TASK OBJECTIVE:
The data are to be restated in full, exactly as presented.

*****

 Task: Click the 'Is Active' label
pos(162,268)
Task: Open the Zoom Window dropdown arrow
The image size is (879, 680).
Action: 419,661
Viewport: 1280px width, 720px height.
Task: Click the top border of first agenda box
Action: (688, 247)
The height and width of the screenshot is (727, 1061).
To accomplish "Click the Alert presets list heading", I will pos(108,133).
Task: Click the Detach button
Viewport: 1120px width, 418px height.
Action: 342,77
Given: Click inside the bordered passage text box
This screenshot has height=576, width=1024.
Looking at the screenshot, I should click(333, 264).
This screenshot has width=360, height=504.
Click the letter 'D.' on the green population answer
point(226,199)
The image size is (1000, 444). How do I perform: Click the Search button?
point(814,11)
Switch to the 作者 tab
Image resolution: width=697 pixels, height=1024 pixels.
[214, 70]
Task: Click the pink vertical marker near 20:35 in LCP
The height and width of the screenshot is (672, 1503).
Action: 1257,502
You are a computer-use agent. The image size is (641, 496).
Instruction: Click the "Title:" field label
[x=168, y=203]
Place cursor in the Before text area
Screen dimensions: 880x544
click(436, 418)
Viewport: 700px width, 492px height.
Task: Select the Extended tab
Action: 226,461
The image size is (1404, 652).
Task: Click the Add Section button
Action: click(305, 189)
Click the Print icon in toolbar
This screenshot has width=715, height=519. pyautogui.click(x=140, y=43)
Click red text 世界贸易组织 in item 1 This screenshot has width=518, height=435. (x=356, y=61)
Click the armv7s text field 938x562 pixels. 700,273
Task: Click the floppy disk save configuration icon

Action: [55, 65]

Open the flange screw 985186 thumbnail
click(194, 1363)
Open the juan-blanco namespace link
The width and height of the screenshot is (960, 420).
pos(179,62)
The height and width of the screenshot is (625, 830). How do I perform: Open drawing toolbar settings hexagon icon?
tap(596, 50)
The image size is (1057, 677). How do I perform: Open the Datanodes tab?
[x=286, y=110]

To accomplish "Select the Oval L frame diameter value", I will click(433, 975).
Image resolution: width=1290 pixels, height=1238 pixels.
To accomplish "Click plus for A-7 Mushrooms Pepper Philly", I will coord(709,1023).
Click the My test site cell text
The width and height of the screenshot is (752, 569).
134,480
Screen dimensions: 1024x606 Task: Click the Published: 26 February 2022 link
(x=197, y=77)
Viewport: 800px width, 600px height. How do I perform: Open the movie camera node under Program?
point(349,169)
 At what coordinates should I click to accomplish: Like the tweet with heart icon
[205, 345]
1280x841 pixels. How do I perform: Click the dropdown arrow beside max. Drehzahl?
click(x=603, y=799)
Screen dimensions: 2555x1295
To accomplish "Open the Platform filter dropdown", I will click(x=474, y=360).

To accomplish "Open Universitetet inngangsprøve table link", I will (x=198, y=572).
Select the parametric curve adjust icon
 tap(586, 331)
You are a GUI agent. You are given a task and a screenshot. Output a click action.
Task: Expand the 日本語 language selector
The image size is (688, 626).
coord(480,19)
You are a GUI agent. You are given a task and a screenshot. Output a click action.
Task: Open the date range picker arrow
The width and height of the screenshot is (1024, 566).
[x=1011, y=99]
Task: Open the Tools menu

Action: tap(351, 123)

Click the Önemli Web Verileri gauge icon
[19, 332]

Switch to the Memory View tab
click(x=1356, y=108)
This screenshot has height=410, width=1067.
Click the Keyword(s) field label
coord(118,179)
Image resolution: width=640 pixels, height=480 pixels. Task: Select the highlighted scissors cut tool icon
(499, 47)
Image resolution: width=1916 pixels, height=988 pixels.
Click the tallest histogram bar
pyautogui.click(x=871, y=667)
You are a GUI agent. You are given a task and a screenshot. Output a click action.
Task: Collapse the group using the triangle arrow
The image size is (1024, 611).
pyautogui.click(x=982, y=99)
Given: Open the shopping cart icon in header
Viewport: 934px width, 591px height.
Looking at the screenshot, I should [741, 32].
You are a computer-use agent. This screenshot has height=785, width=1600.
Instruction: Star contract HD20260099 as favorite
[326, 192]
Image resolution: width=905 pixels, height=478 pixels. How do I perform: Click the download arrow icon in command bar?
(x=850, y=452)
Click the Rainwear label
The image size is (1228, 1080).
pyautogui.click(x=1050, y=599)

*****

SOLUTION FOR THIS EXERCISE:
 Task: Click the 'Is Active' label
pos(162,268)
Task: Open the Zoom Window dropdown arrow
The image size is (879, 680).
Action: 419,661
Viewport: 1280px width, 720px height.
Task: Click the top border of first agenda box
Action: (688, 247)
The height and width of the screenshot is (727, 1061).
To accomplish "Click the Alert presets list heading", I will pos(108,133).
Task: Click the Detach button
Viewport: 1120px width, 418px height.
Action: 342,77
Given: Click inside the bordered passage text box
This screenshot has height=576, width=1024.
Looking at the screenshot, I should click(333, 264).
This screenshot has width=360, height=504.
Click the letter 'D.' on the green population answer
point(226,199)
The image size is (1000, 444). How do I perform: Click the Search button?
point(814,11)
Switch to the 作者 tab
Image resolution: width=697 pixels, height=1024 pixels.
[214, 70]
Task: Click the pink vertical marker near 20:35 in LCP
The height and width of the screenshot is (672, 1503).
Action: 1257,502
You are a computer-use agent. The image size is (641, 496).
Instruction: Click the "Title:" field label
[x=168, y=203]
Place cursor in the Before text area
Screen dimensions: 880x544
click(436, 418)
Viewport: 700px width, 492px height.
Task: Select the Extended tab
Action: 226,461
The image size is (1404, 652).
Task: Click the Add Section button
Action: click(305, 189)
Click the Print icon in toolbar
This screenshot has width=715, height=519. pyautogui.click(x=140, y=43)
Click red text 世界贸易组织 in item 1 This screenshot has width=518, height=435. (x=356, y=61)
Click the armv7s text field 938x562 pixels. 700,273
Task: Click the floppy disk save configuration icon

Action: [55, 65]

Open the flange screw 985186 thumbnail
click(194, 1363)
Open the juan-blanco namespace link
The width and height of the screenshot is (960, 420).
pos(179,62)
The height and width of the screenshot is (625, 830). How do I perform: Open drawing toolbar settings hexagon icon?
tap(596, 50)
The image size is (1057, 677). How do I perform: Open the Datanodes tab?
[x=286, y=110]

To accomplish "Select the Oval L frame diameter value", I will click(433, 975).
Image resolution: width=1290 pixels, height=1238 pixels.
To accomplish "Click plus for A-7 Mushrooms Pepper Philly", I will coord(709,1023).
Click the My test site cell text
The width and height of the screenshot is (752, 569).
134,480
Screen dimensions: 1024x606 Task: Click the Published: 26 February 2022 link
(x=197, y=77)
Viewport: 800px width, 600px height. How do I perform: Open the movie camera node under Program?
point(349,169)
 At what coordinates should I click to accomplish: Like the tweet with heart icon
[205, 345]
1280x841 pixels. How do I perform: Click the dropdown arrow beside max. Drehzahl?
click(x=603, y=799)
Screen dimensions: 2555x1295
To accomplish "Open the Platform filter dropdown", I will click(x=474, y=360).

To accomplish "Open Universitetet inngangsprøve table link", I will (x=198, y=572).
Select the parametric curve adjust icon
 tap(586, 331)
You are a GUI agent. You are given a task and a screenshot. Output a click action.
Task: Expand the 日本語 language selector
The image size is (688, 626).
coord(480,19)
You are a GUI agent. You are given a task and a screenshot. Output a click action.
Task: Open the date range picker arrow
The width and height of the screenshot is (1024, 566).
[x=1011, y=99]
Task: Open the Tools menu

Action: tap(351, 123)

Click the Önemli Web Verileri gauge icon
[19, 332]

Switch to the Memory View tab
click(x=1356, y=108)
This screenshot has height=410, width=1067.
Click the Keyword(s) field label
coord(118,179)
Image resolution: width=640 pixels, height=480 pixels. Task: Select the highlighted scissors cut tool icon
(499, 47)
Image resolution: width=1916 pixels, height=988 pixels.
Click the tallest histogram bar
pyautogui.click(x=871, y=667)
You are a GUI agent. You are given a task and a screenshot. Output a click action.
Task: Collapse the group using the triangle arrow
The image size is (1024, 611).
pyautogui.click(x=982, y=99)
Given: Open the shopping cart icon in header
Viewport: 934px width, 591px height.
Looking at the screenshot, I should [741, 32].
You are a computer-use agent. This screenshot has height=785, width=1600.
Instruction: Star contract HD20260099 as favorite
[326, 192]
Image resolution: width=905 pixels, height=478 pixels. How do I perform: Click the download arrow icon in command bar?
(x=850, y=452)
Click the Rainwear label
The image size is (1228, 1080).
pyautogui.click(x=1050, y=599)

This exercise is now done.